From: Yonghong Song <[email protected]>
To: Kumar Kartikeya Dwivedi <[email protected]>
Cc: <[email protected]>, Jens Axboe <[email protected]>,
Pavel Begunkov <[email protected]>,
<[email protected]>, Alexei Starovoitov <[email protected]>,
Daniel Borkmann <[email protected]>,
Andrii Nakryiko <[email protected]>,
Pavel Emelyanov <[email protected]>,
Alexander Mihalicyn <[email protected]>,
Andrei Vagin <[email protected]>, <[email protected]>,
<[email protected]>
Subject: Re: [PATCH bpf-next v1 1/8] io_uring: Implement eBPF iterator for registered buffers
Date: Thu, 18 Nov 2021 11:13:02 -0800 [thread overview]
Message-ID: <[email protected]> (raw)
In-Reply-To: <[email protected]>
On 11/18/21 10:28 AM, Kumar Kartikeya Dwivedi wrote:
> On Thu, Nov 18, 2021 at 10:51:59PM IST, Yonghong Song wrote:
>>
>>
>> On 11/15/21 9:42 PM, Kumar Kartikeya Dwivedi wrote:
>>> This change adds eBPF iterator for buffers registered in io_uring ctx.
>>> It gives access to the ctx, the index of the registered buffer, and a
>>> pointer to the io_uring_ubuf itself. This allows the iterator to save
>>> info related to buffers added to an io_uring instance, that isn't easy
>>> to export using the fdinfo interface (like exact struct page composing
>>> the registered buffer).
>>>
>>> The primary usecase this is enabling is checkpoint/restore support.
>>>
>>> Note that we need to use mutex_trylock when the file is read from, in
>>> seq_start functions, as the order of lock taken is opposite of what it
>>> would be when io_uring operation reads the same file.
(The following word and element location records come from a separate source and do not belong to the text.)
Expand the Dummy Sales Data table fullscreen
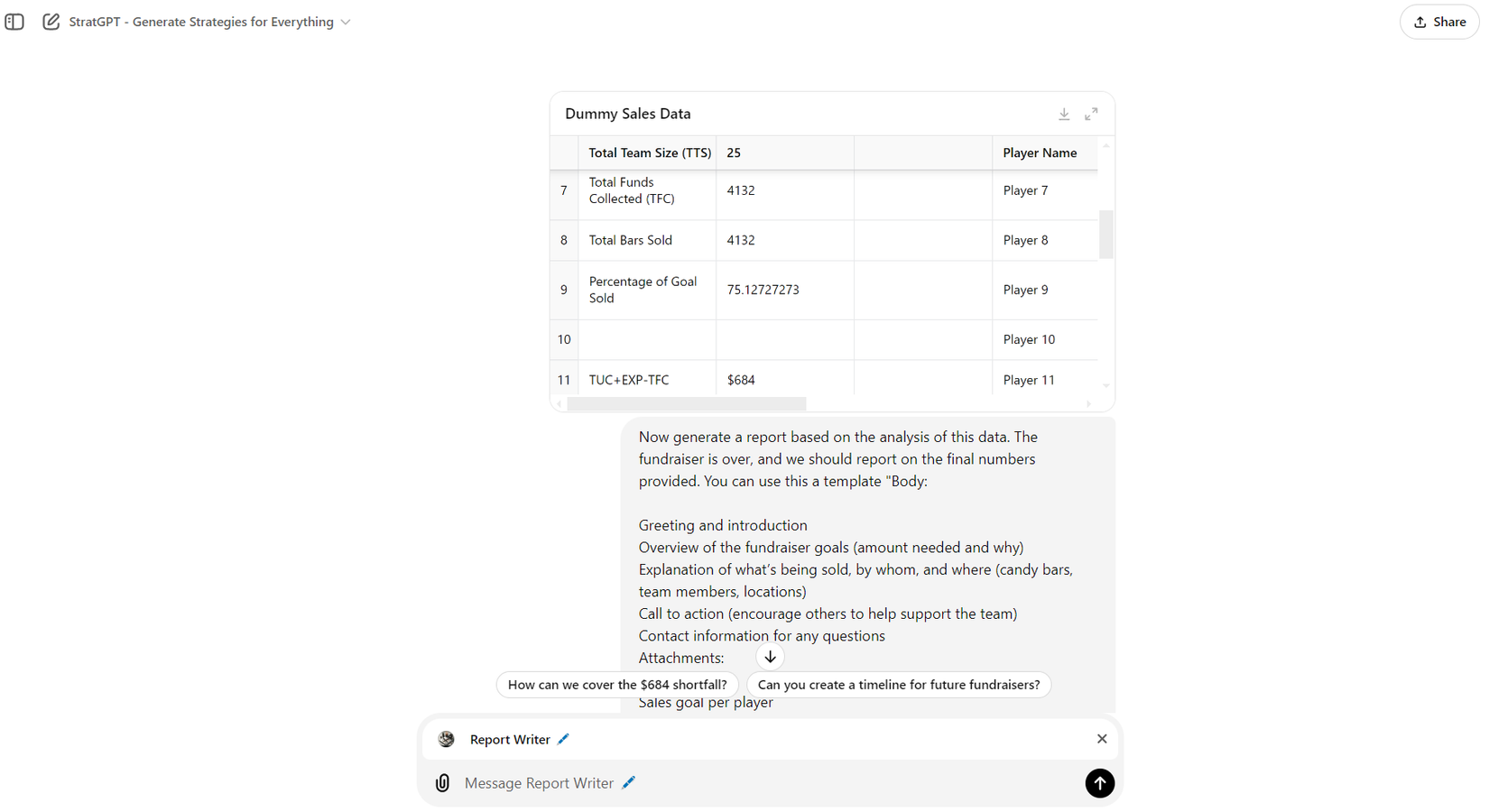This screenshot has height=812, width=1489. (x=1091, y=115)
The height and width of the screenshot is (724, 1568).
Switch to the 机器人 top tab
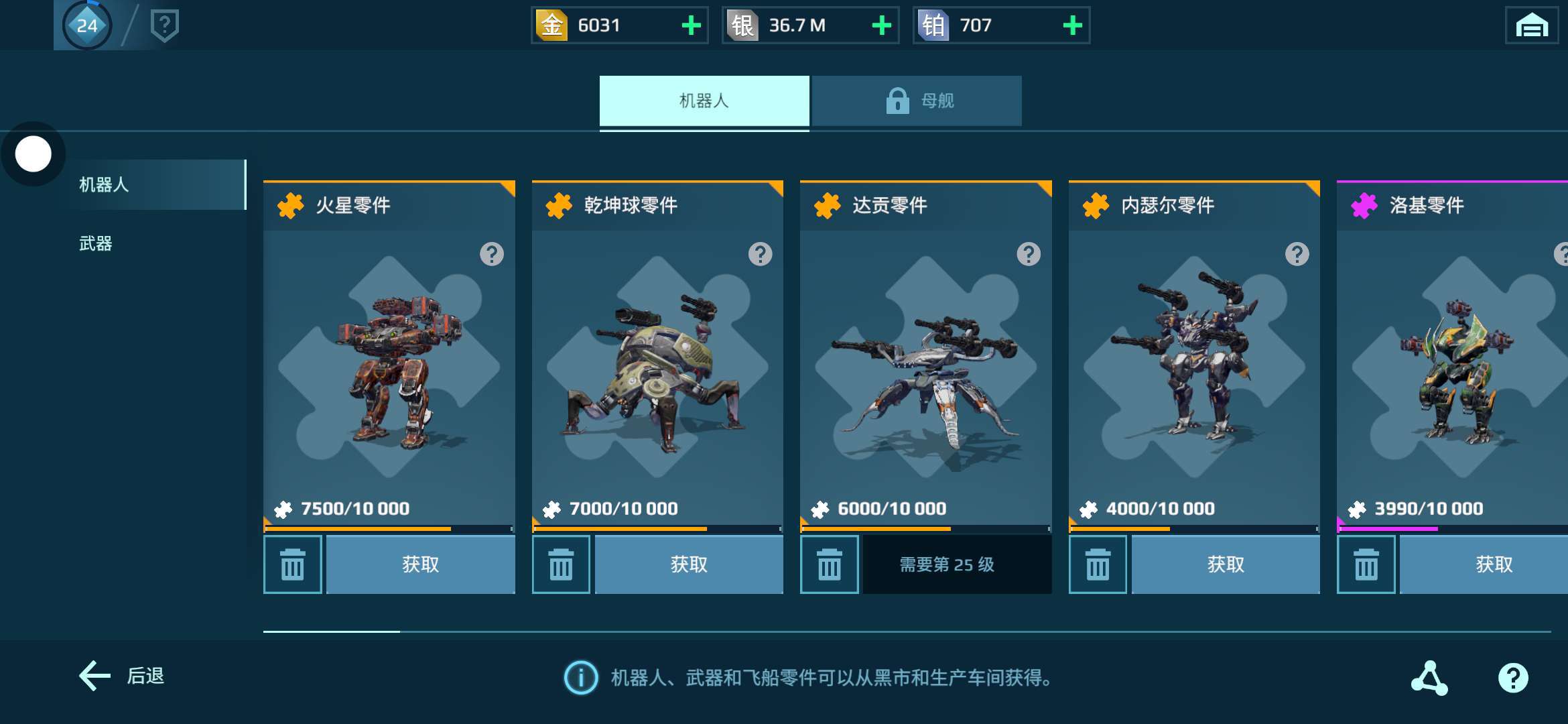(704, 101)
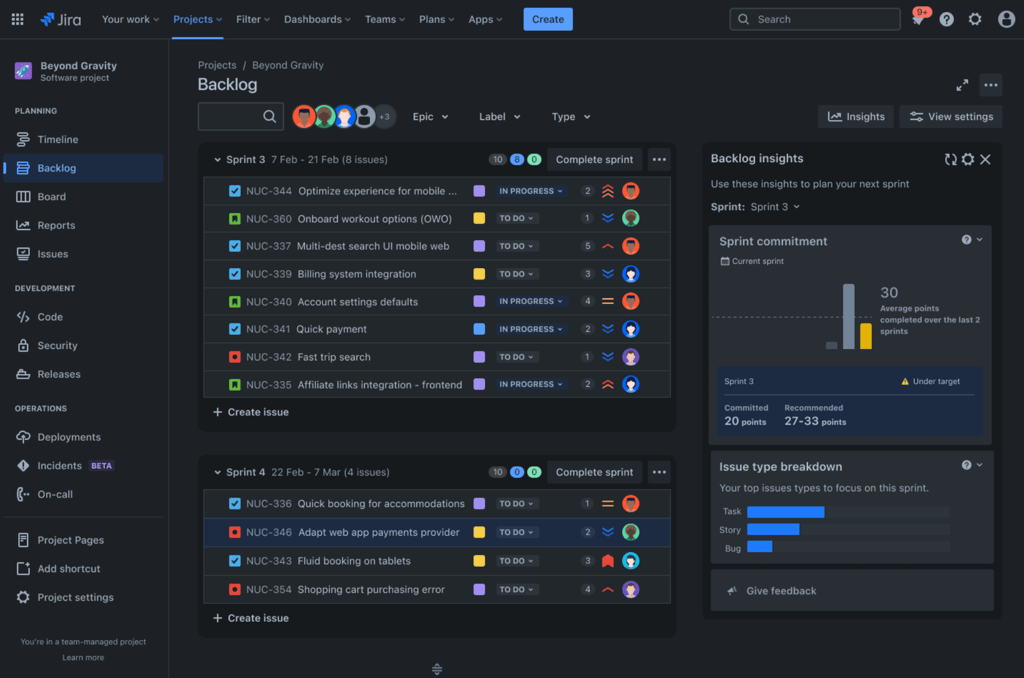Open the Projects menu in the navigation bar
Image resolution: width=1024 pixels, height=678 pixels.
click(197, 18)
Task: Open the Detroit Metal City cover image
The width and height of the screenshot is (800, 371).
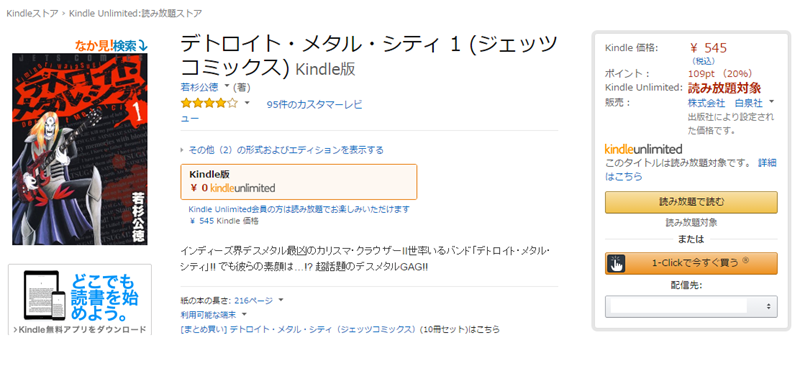Action: [x=80, y=149]
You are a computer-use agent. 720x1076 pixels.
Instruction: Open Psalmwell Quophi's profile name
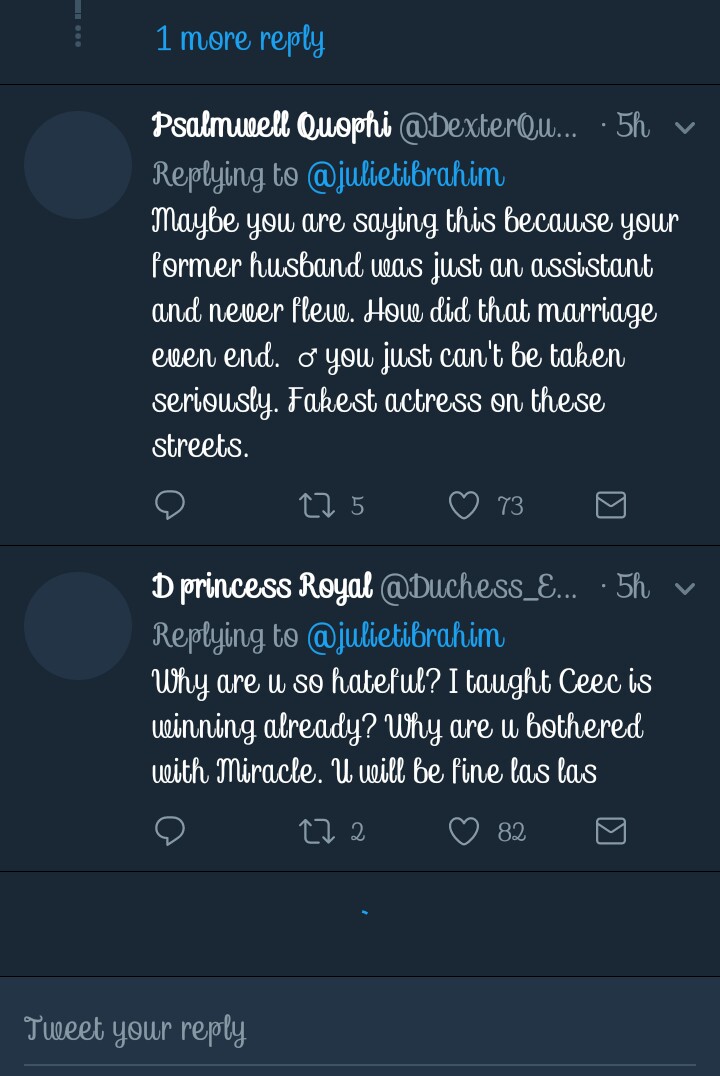click(x=271, y=127)
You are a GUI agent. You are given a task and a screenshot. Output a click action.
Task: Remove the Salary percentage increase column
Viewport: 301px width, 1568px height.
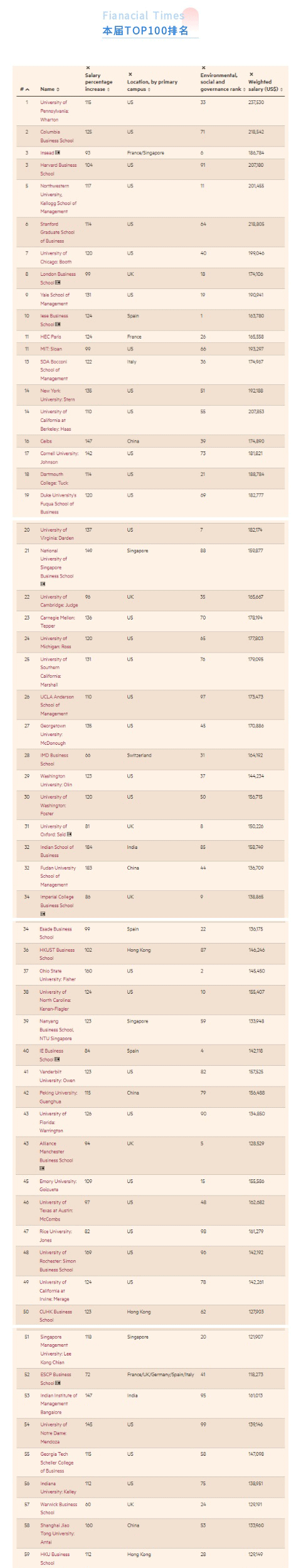(88, 68)
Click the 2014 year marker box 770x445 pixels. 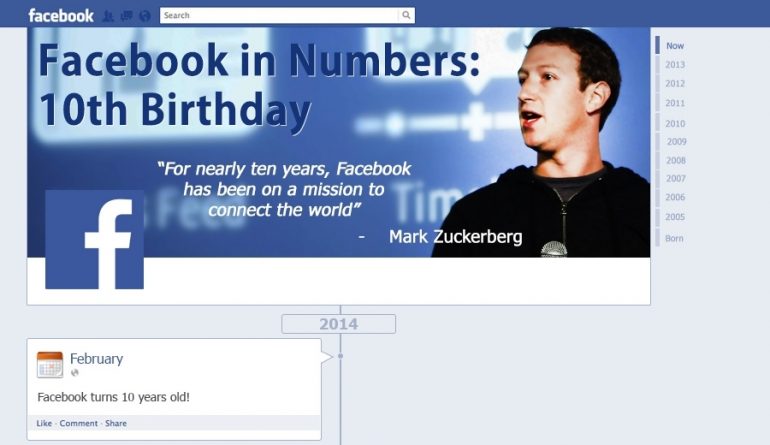tap(338, 324)
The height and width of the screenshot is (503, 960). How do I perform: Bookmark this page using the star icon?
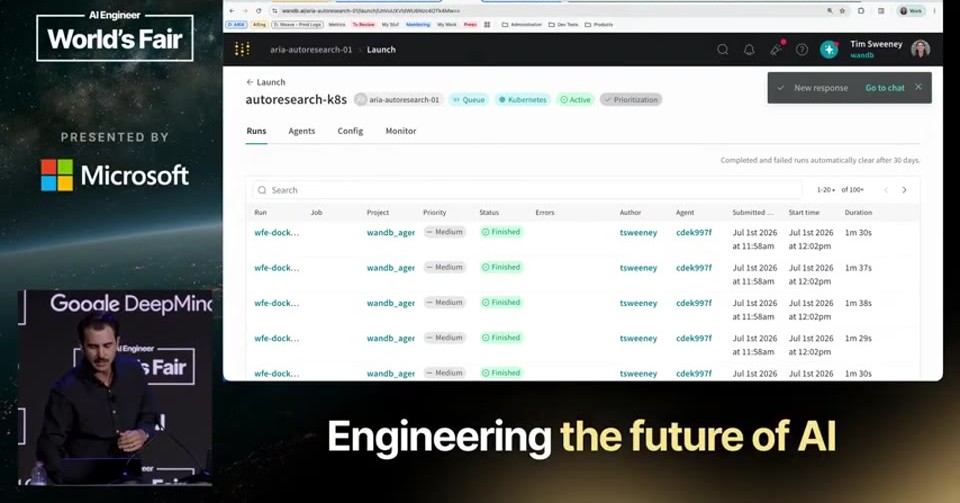[842, 11]
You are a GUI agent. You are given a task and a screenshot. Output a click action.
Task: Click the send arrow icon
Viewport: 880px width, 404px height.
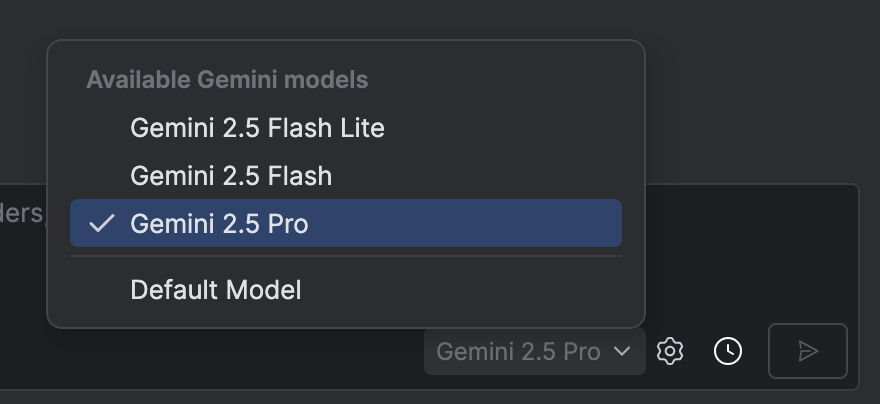point(808,351)
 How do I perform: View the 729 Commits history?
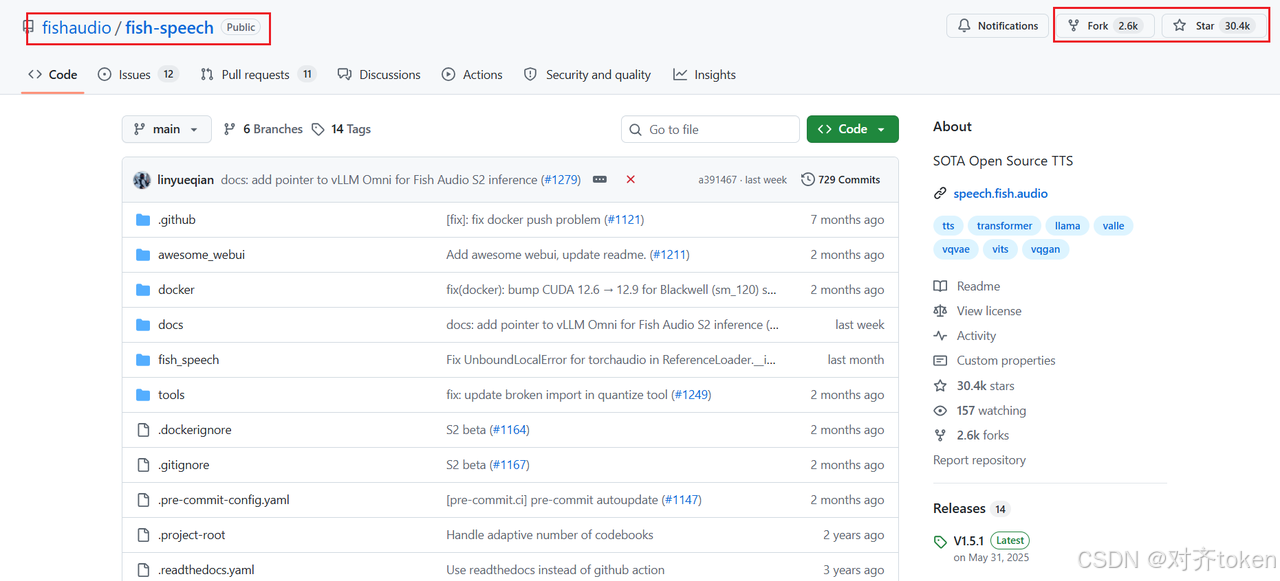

We take
>>> seq_file->lock, then ctx->uring_lock, while io_uring would first take
>>> ctx->uring_lock and then seq_file->lock for the same ctx.
>>>
>>> This can lead to a deadlock scenario described below:
>>>
>>> CPU 0 CPU 1
>>>
>>> vfs_read
>>> mutex_lock(&seq_file->lock) io_read
>>> mutex_lock(&ctx->uring_lock)
>>> mutex_lock(&ctx->uring_lock) # switched to mutex_trylock
>>> mutex_lock(&seq_file->lock)
>>
>> It is not clear which mutex_lock switched to mutex_trylock.
>
> The one in vfs_read.
>
>> From below example, it looks like &ctx->uring_lock. But if this is
>> the case, we could have deadlock, right?
>>
>
> Sorry, I will make the commit message clearer in the next version.
>
> The sequence on CPU 0 is for normal read(2) on iterator.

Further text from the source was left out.